MGA (Managing General Agent)
In insurance, an entity authorised to underwrite and bind policies on behalf of an insurer or group of insurers. MGAs carry underwriting authority without needing the full capital infrastructure of a carrier. Relevant to the market fragmentation argument in Rethinking AI for Automation: The Real Redistribution.
Middleware
Software that connects different applications or systems, enabling them to communicate and share data. Includes ESBs, message brokers, and integration platforms. Handles the head of the integration curve — the high-value, stable connections. Does not reach the long tail.
Process mining / Task mining
Technology that analyses system event logs and user interactions to map how processes actually execute. Reveals where people spend time, where bottlenecks occur, and where processes deviate from their designed flow. In the Box A / Box B framework, process mining maps the workaround — it shows you the symptoms rather than starting the conversation about the diagnosis.
RPA (Robotic Process Automation)
Software that automates human interactions with computer interfaces — clicking buttons, entering data, navigating screens. Originally built as a UI integration technology (the author’s company, Inventys, pioneered this approach). Renamed and repositioned in the 2010s as a human-action automation tool. The renaming redirected the technology from fixing integration (Box A) to optimising the workaround (Box B). RPA’s core capability — operating application UIs without requiring the application to expose an API — is architecturally unique and is the only integration method that does not place the onus to comply on the component application.

---*---

- _Brief A_:
Reproduce word for word the part of the glossary starting with "Process mining /" and going on through "(Robotic Process Automation)".
- _Brief B_:
Please answer these questions from the glossary:
(i) What do MGAs carry without needing the full capital infrastructure of a carrier?
(ii) According to the glossary's description of middleware, what does it not reach?
(iii) What is the name of the author's company mentioned in the RPA entry?

---*---

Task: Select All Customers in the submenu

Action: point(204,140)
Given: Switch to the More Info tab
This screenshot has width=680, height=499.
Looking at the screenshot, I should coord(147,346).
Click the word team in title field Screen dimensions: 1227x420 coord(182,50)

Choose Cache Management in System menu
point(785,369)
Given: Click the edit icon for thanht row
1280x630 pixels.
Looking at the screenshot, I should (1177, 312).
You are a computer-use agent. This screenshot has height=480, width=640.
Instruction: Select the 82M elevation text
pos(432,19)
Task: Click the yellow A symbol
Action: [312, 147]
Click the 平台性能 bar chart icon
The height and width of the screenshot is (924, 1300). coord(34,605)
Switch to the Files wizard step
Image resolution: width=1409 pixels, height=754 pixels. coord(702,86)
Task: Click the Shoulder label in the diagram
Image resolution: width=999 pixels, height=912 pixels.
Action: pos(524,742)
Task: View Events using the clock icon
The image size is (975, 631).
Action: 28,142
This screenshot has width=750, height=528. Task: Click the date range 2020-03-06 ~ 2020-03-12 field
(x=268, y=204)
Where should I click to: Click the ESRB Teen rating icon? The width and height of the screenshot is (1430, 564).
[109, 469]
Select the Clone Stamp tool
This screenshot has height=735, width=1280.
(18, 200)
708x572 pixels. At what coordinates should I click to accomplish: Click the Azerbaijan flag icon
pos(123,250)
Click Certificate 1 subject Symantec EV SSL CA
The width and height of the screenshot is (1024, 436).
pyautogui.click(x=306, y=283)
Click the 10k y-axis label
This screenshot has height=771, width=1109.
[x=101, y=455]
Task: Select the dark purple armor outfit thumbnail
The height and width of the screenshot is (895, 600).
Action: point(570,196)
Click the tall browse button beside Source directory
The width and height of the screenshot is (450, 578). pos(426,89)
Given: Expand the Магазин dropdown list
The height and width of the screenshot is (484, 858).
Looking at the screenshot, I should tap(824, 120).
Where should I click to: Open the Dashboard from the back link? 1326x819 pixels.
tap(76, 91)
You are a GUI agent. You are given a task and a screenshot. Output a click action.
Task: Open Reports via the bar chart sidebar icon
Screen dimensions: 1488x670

---*---

- _Exercise answer A_:
Process mining / Task mining
Technology that analyses system event logs and user interactions to map how processes actually execute. Reveals where people spend time, where bottlenecks occur, and where processes deviate from their designed flow. In the Box A / Box B framework, process mining maps the workaround — it shows you the symptoms rather than starting the conversation about the diagnosis.
RPA (Robotic Process Automation)

- _Exercise answer B_:
(i) Underwriting authority.
(ii) The long tail.
(iii) Inventys.